The visualization below is the last element of work with my advisor Joe Blitzstein on exploring the Respondent-Driven Sampling (RDS) process via simulation.

We aim to study the behaviour of RDS on networks with topologies dependent on the quantity surveyed. We are particularly interested in varying degrees of homophily in network topologies and respondent recruitment patterns. This is because such features introduce biases and make existing methods of estimation underperform, as I have outlined in this post. The visualization presented there summarizes our findings based on simulations, whereas the one presented in this post shows how the process actually happens under varying conditions.

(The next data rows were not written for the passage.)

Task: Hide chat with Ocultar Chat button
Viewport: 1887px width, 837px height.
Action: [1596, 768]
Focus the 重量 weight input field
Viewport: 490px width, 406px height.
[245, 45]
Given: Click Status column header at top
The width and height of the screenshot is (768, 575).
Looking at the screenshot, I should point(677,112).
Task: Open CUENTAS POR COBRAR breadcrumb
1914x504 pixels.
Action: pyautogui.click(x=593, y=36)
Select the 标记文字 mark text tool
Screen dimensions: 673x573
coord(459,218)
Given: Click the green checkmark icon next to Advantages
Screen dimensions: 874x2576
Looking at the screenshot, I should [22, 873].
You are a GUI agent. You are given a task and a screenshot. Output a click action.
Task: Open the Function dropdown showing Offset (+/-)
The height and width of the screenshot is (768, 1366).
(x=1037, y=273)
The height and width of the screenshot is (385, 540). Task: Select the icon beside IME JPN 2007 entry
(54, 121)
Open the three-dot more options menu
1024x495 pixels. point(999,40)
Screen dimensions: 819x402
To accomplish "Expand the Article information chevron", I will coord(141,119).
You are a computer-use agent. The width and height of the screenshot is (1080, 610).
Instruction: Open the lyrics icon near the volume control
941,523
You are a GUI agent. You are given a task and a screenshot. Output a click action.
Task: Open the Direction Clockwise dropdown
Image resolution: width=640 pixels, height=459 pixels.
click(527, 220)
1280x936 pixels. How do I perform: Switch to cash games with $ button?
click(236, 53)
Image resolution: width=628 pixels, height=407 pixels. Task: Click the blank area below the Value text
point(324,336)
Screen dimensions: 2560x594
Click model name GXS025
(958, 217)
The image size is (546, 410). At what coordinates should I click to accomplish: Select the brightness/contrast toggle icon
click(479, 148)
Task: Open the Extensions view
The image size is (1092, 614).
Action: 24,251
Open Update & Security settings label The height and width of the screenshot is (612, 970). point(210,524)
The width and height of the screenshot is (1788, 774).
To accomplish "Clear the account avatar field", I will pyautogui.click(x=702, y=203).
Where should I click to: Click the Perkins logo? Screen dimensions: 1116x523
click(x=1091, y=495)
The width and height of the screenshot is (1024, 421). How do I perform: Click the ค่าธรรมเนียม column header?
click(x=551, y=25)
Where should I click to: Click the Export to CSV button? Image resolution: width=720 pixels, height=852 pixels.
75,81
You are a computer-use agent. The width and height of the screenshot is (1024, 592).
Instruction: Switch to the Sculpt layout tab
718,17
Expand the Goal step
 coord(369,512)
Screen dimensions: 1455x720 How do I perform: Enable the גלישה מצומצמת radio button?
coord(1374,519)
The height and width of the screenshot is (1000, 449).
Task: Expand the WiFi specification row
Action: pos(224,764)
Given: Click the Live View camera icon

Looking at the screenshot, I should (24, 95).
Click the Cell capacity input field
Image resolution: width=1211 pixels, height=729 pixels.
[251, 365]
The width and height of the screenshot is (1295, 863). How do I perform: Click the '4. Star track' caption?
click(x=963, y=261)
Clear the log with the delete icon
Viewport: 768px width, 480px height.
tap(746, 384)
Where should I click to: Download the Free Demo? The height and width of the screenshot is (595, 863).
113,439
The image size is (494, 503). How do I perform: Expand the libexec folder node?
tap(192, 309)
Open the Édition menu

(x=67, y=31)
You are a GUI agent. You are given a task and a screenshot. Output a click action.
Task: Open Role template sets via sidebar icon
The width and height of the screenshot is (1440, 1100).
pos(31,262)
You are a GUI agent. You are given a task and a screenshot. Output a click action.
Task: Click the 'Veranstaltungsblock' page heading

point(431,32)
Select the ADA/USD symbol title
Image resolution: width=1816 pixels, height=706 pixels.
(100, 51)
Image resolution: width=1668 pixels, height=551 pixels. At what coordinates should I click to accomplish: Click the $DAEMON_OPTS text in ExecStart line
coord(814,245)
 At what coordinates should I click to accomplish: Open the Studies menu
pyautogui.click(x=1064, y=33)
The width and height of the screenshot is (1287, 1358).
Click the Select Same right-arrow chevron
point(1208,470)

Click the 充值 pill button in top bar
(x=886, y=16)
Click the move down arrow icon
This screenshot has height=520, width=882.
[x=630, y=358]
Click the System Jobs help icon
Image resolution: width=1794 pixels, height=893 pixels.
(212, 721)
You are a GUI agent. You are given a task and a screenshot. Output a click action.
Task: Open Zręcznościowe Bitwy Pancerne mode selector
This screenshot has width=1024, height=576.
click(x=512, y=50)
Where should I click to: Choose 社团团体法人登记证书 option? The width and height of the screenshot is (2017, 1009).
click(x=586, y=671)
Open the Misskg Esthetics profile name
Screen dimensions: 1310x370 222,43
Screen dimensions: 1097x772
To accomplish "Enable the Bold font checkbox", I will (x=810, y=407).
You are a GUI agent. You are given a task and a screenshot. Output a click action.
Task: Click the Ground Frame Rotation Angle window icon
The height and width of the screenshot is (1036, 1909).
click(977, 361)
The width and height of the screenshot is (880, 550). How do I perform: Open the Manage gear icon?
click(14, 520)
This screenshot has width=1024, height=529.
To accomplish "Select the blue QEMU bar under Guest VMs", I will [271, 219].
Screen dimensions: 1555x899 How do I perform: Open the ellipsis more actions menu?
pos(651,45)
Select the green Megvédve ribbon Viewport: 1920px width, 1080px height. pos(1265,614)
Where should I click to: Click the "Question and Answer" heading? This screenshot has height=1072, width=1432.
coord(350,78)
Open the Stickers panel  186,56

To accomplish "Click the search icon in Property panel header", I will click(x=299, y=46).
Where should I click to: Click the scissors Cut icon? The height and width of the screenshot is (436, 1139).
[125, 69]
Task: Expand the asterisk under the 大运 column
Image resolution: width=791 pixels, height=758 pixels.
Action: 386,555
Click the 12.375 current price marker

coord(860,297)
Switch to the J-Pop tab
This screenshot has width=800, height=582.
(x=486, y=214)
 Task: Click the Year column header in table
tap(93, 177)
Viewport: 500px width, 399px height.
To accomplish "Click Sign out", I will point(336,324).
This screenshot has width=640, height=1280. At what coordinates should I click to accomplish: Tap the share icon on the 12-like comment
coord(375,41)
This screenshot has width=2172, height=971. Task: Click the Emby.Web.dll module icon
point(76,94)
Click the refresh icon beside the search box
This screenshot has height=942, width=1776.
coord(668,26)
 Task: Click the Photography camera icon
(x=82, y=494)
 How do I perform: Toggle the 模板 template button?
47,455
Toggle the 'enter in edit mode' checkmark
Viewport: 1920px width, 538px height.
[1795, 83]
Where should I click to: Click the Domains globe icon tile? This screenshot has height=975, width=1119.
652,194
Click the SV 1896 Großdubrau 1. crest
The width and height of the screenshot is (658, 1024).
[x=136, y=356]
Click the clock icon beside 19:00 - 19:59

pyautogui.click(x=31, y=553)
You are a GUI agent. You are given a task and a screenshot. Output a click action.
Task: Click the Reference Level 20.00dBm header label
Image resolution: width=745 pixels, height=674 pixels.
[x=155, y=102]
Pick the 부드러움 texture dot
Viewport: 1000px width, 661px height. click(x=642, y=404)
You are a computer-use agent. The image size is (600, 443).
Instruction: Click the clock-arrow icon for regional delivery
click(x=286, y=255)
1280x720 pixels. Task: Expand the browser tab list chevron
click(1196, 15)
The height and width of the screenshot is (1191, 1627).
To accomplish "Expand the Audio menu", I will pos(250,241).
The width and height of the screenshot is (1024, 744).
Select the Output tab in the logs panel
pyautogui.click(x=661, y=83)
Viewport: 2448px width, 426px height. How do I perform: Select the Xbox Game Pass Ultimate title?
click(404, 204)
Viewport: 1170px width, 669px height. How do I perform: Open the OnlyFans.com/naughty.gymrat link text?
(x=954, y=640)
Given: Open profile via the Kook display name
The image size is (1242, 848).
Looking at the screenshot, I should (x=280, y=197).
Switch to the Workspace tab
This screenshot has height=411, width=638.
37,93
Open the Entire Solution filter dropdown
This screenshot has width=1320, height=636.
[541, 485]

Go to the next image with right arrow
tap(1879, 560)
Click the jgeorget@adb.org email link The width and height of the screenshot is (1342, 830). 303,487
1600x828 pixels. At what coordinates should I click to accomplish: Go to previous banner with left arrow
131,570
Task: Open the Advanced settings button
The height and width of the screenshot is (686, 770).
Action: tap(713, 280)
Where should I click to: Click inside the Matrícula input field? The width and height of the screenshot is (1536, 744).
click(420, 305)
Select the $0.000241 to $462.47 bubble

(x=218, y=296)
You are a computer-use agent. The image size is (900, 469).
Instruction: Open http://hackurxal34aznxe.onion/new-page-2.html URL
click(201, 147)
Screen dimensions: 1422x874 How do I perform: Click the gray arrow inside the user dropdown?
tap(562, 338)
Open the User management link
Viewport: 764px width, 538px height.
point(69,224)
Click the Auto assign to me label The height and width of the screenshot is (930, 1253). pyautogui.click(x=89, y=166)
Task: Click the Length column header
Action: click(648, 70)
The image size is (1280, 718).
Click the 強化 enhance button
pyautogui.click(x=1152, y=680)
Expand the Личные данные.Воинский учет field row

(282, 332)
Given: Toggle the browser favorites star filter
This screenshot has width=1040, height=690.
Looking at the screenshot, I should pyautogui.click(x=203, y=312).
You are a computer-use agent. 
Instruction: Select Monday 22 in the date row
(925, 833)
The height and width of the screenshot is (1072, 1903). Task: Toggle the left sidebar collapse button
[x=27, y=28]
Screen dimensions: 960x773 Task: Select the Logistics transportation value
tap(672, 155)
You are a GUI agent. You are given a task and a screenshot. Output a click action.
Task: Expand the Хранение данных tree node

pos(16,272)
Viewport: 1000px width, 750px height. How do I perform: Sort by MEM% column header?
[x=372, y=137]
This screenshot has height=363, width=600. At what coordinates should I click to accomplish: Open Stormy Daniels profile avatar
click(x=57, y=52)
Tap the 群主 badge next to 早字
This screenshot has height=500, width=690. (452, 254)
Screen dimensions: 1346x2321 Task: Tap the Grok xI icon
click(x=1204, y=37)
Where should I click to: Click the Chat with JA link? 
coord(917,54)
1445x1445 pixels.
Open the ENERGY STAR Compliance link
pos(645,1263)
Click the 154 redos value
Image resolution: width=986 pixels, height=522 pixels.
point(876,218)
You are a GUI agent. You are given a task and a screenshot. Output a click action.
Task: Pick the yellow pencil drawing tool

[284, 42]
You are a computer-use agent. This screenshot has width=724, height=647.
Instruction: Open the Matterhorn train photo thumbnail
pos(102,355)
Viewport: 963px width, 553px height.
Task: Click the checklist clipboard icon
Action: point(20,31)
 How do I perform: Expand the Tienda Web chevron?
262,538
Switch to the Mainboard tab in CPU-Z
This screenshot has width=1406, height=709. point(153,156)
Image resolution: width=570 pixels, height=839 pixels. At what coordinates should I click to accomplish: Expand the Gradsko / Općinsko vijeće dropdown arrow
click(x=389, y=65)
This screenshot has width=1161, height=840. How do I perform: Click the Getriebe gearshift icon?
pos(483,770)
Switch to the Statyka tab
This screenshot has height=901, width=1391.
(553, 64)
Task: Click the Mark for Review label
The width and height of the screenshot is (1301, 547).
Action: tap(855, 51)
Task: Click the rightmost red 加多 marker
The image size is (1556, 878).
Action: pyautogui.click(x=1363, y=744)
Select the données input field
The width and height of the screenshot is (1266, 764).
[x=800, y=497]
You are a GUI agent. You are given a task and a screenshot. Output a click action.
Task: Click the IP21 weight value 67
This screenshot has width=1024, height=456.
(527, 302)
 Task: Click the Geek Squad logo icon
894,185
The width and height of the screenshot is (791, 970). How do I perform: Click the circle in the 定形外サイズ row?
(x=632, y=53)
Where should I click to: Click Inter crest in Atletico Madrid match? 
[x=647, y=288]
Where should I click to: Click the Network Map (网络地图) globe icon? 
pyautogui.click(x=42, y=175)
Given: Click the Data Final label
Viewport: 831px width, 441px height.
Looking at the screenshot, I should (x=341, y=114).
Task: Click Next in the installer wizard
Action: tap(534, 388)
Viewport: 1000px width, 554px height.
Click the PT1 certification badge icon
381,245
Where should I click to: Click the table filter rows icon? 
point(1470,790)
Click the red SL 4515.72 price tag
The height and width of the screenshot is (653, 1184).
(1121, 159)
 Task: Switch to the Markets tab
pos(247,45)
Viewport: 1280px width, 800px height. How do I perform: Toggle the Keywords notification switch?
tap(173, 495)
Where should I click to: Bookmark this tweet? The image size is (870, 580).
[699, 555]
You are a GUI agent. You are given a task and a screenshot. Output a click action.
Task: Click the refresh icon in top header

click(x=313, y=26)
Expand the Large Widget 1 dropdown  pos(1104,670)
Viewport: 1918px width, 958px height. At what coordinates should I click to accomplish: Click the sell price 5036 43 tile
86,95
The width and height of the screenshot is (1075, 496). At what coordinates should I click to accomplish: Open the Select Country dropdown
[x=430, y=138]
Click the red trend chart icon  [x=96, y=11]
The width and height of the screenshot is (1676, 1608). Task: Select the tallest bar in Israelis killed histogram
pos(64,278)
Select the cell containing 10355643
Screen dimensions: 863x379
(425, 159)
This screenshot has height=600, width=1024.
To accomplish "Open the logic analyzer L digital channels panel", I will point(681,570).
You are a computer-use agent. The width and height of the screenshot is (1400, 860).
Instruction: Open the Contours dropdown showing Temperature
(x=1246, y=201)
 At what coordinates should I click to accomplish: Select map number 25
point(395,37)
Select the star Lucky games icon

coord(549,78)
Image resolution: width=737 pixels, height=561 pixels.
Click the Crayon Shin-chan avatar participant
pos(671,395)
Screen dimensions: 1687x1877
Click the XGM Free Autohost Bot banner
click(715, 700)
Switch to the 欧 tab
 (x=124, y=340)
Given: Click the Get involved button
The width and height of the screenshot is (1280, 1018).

On the visualization, there is a network of size 100 plotted as a function of underlying surveyed measurement. The vertices are initially jittered around the peaks of its histogram. Functionality:

- One can ask the vertices to spread out in the vertical direction by pressing the
*spread out*button. Vertex and edge opacity, as well as vertex speed are controlled with the sliders right next to the button. - Different network topologies can be controlled with controls next to the
*load network*button. The slider called*topology*selects one of 10 topology sensitivity constants (that is, by shifting this slider one gets slightly denser or sparser networks of the same type). - The final group of controls is for setting the RDS process features.
*sample size*determines when the process stops and*number of coupons*tells how many new respondents every node can recruit. Then there are controls for uniform or proportional to degree seed referral (that is, one can select whether the green nodes are selected purely at random from within the pool of available nodes, or with weights proportional to the number of edges coming out of them), and last but not least, recruitment pattern. There are three possible recruitment patterns: preferential (similar to homophily, respondents try to recruit new participants with quantity as close as possible), inverse preferential (the opposite of the previous pattern), and uniform (recruitment completely at random from within the connected vertices).*next sample*and*next wave*buttons help display new samples, or waves within a sample, respectively.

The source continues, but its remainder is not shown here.